→ **Records shown**

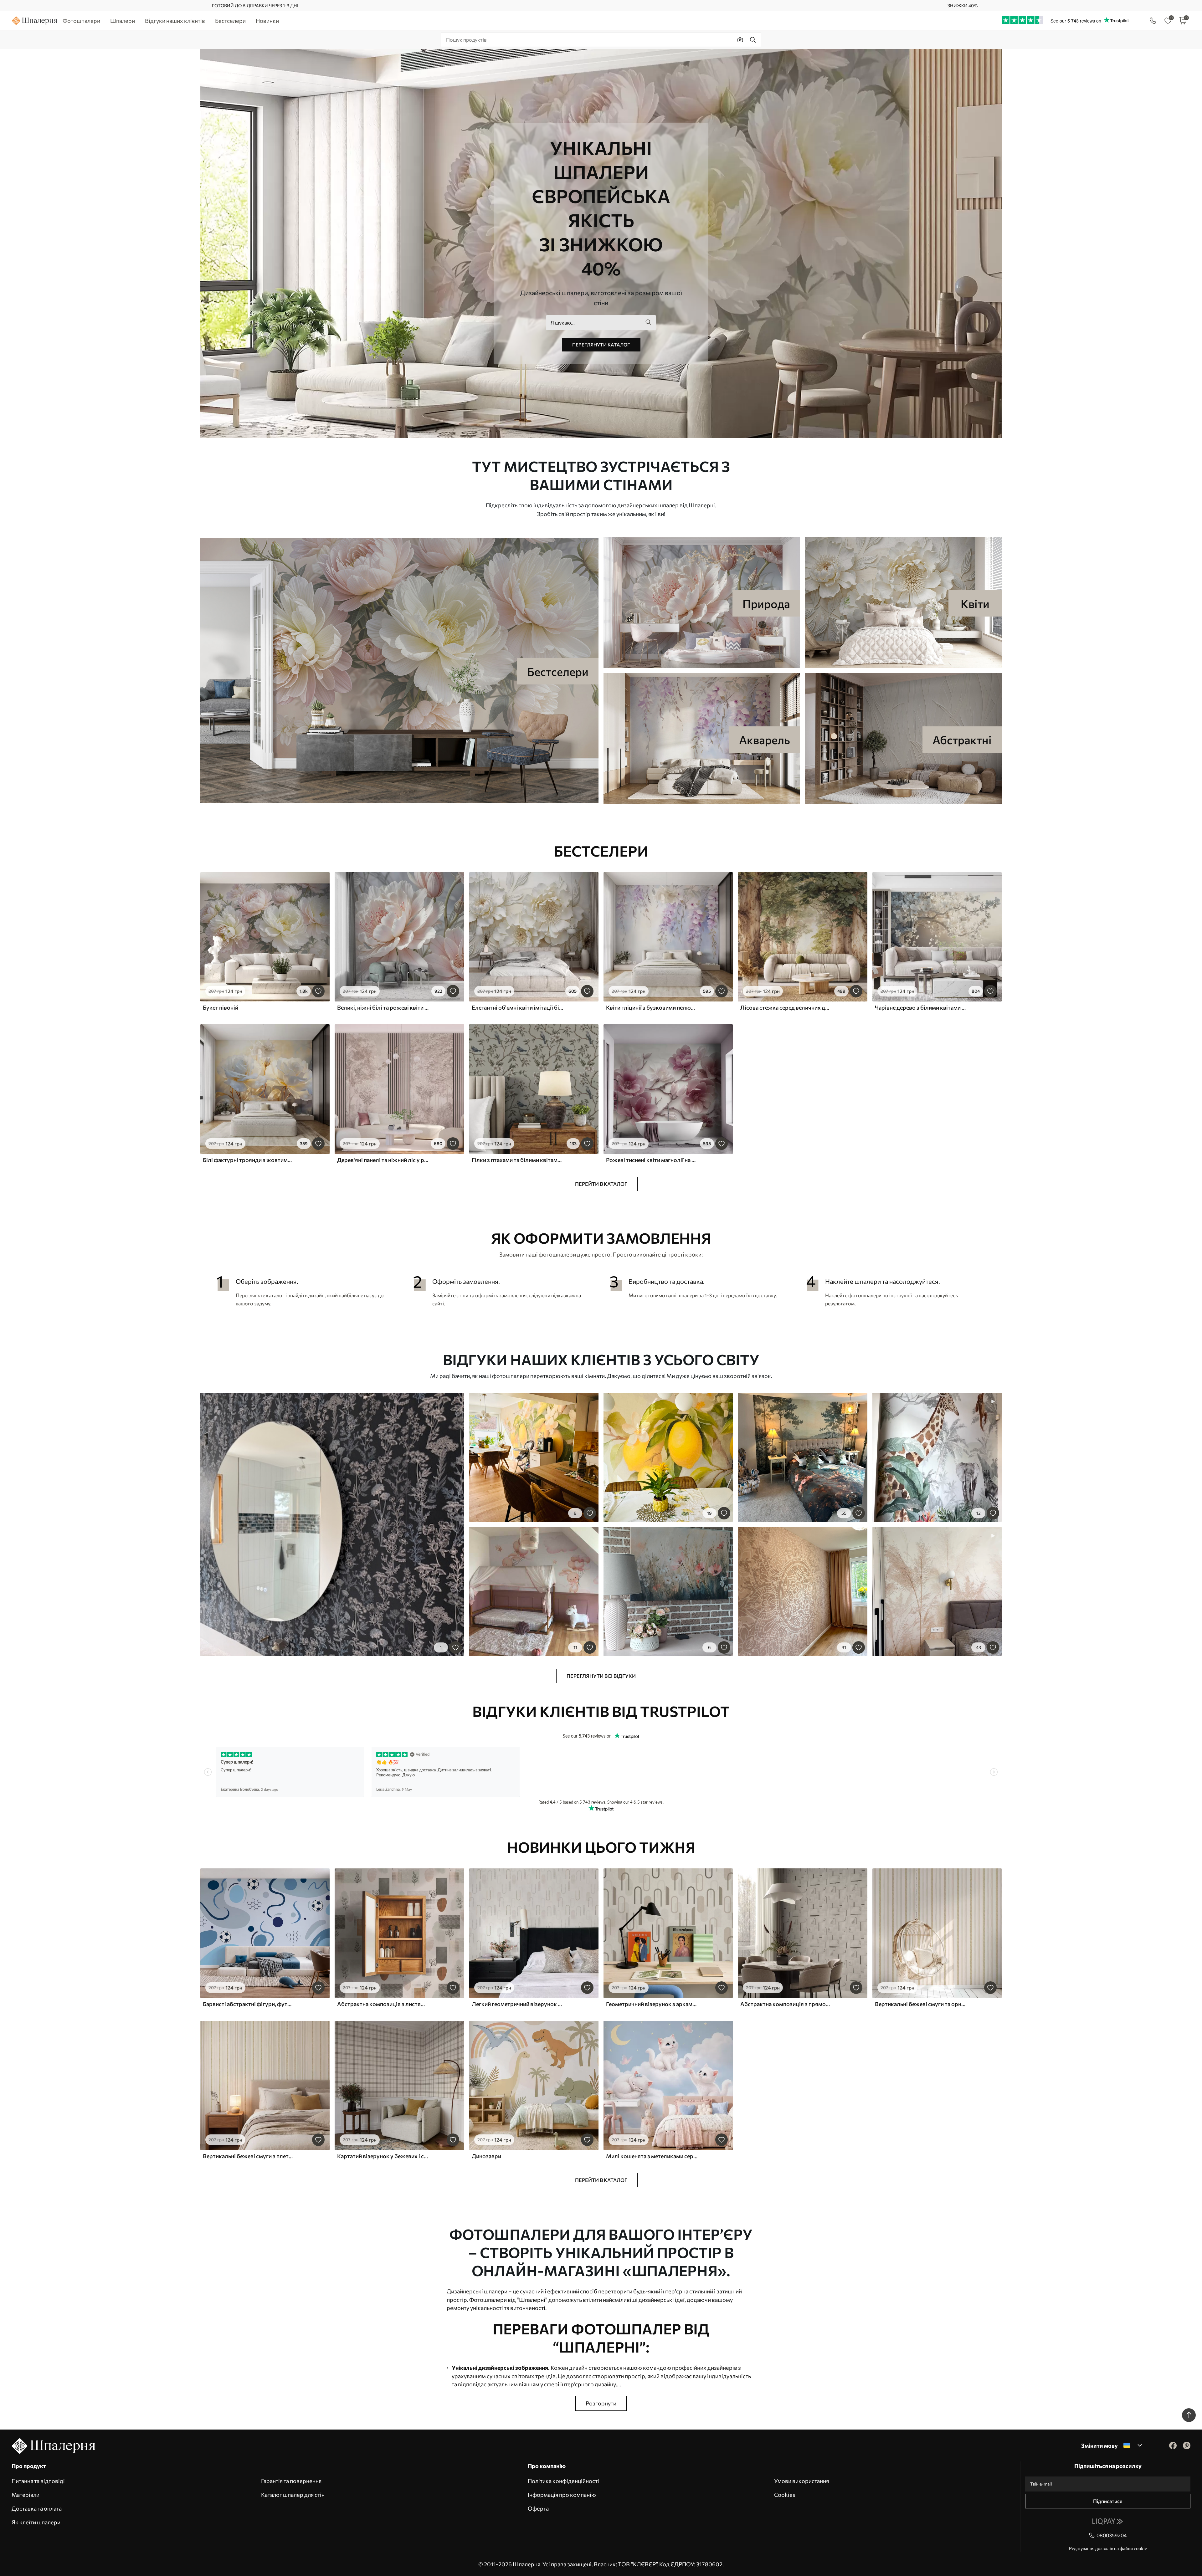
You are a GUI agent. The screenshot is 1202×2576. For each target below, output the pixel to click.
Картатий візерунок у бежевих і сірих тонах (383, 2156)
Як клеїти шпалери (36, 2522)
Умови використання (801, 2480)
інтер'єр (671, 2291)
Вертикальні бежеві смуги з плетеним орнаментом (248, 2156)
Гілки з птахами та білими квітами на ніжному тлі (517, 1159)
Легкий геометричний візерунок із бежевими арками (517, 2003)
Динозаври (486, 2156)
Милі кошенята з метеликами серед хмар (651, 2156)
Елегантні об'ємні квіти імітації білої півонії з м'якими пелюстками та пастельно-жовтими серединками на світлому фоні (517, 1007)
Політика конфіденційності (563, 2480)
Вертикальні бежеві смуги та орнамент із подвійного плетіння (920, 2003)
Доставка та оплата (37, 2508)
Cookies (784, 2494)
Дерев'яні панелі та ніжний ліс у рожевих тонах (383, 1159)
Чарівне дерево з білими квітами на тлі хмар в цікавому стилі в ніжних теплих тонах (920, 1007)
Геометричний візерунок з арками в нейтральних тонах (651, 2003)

---

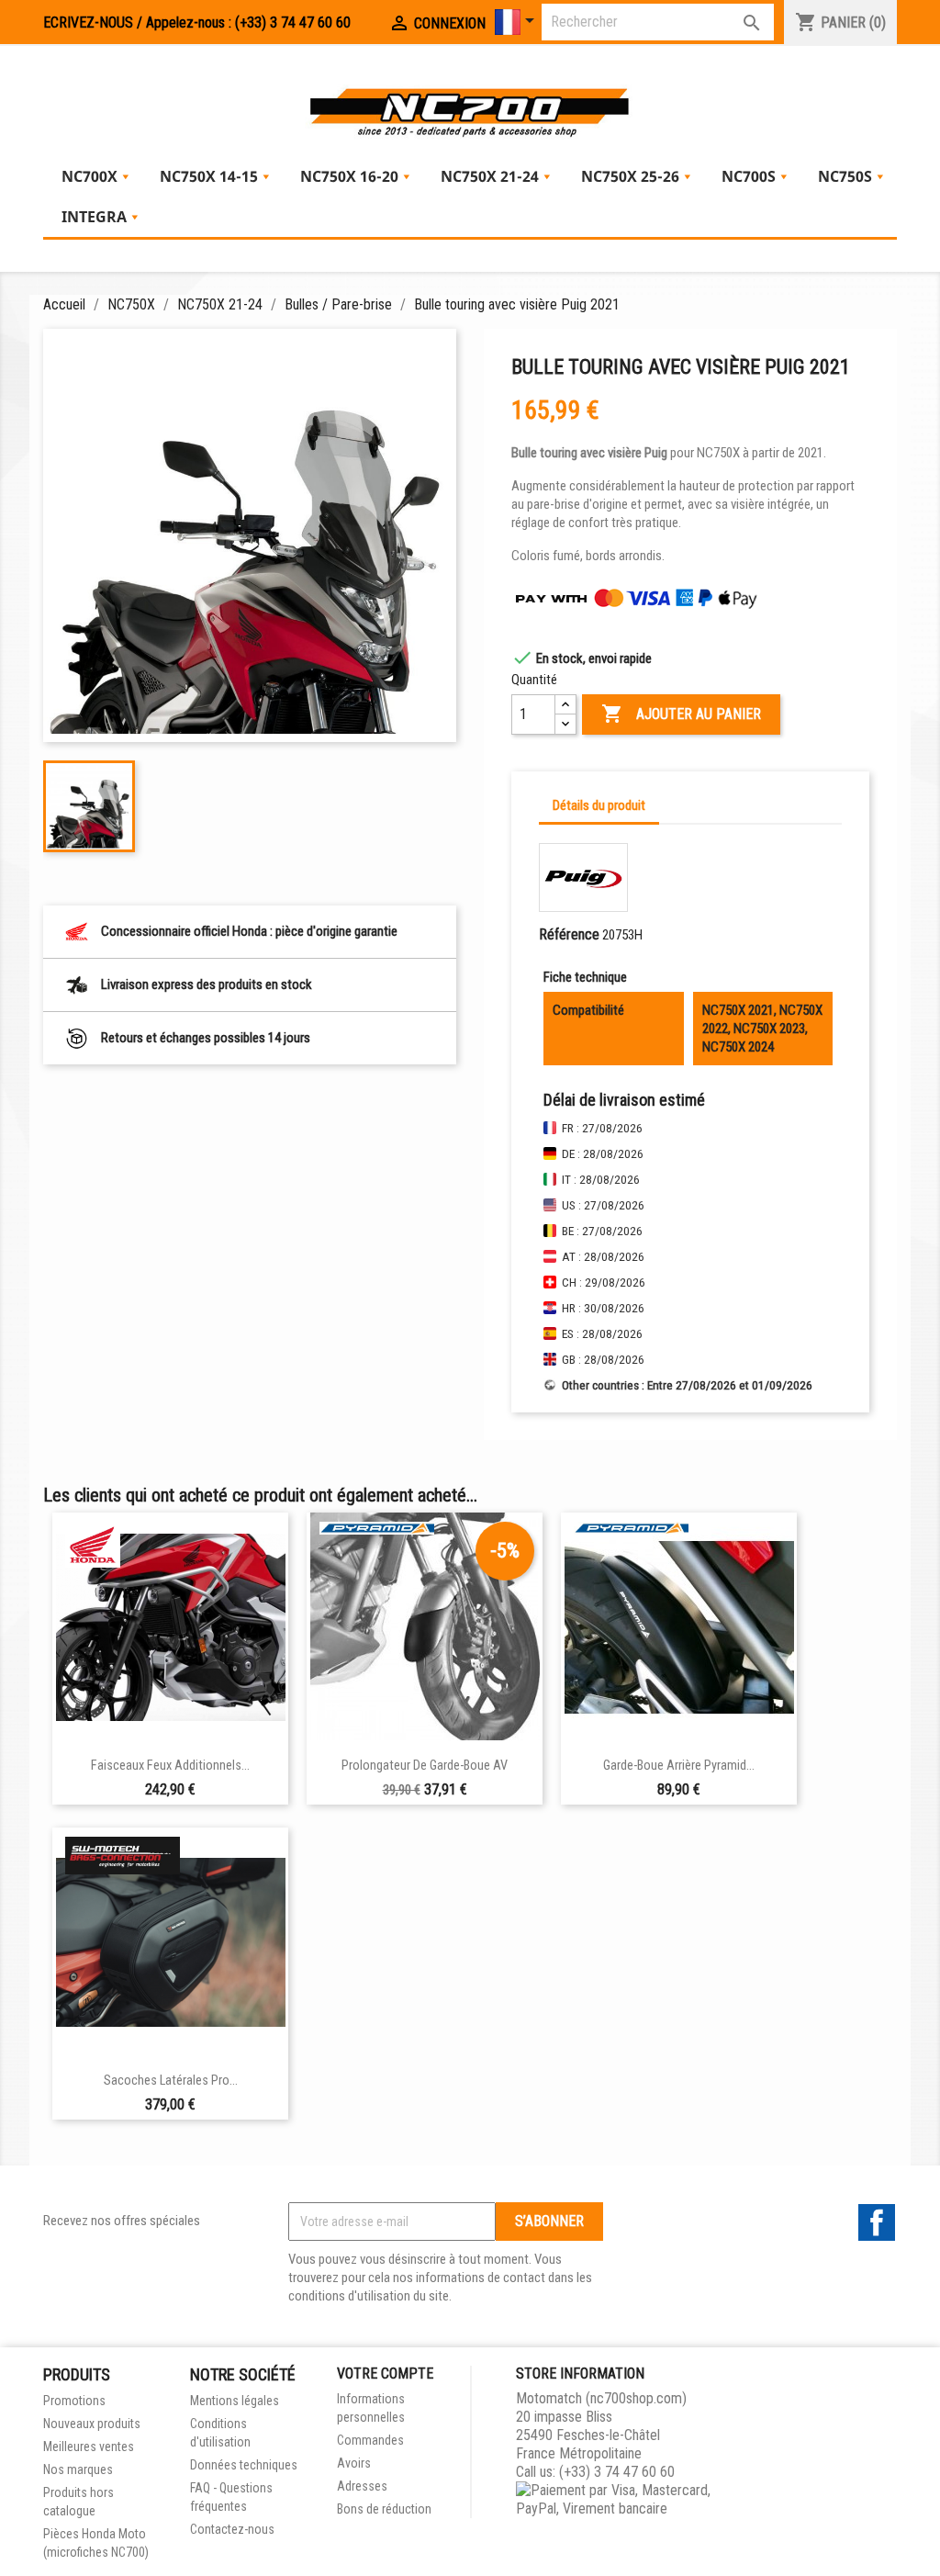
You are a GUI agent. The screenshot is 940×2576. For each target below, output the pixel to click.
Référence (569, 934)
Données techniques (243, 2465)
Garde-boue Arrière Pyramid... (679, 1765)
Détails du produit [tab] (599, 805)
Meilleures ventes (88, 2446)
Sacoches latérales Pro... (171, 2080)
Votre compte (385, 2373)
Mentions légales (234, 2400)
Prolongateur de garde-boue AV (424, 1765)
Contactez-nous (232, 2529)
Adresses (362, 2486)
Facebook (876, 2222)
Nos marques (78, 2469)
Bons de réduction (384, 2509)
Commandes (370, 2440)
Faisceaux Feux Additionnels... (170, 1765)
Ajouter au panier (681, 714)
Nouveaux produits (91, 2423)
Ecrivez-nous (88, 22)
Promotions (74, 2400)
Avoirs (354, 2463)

→ **Aim of the task**
Given the data above, which lines hold the string "смуги"? Return them.

→ **Answer for this exercise**
Вертикальні бежеві смуги з плетеним орнаментом (248, 2156)
Вертикальні бежеві смуги та орнамент із подвійного плетіння (920, 2003)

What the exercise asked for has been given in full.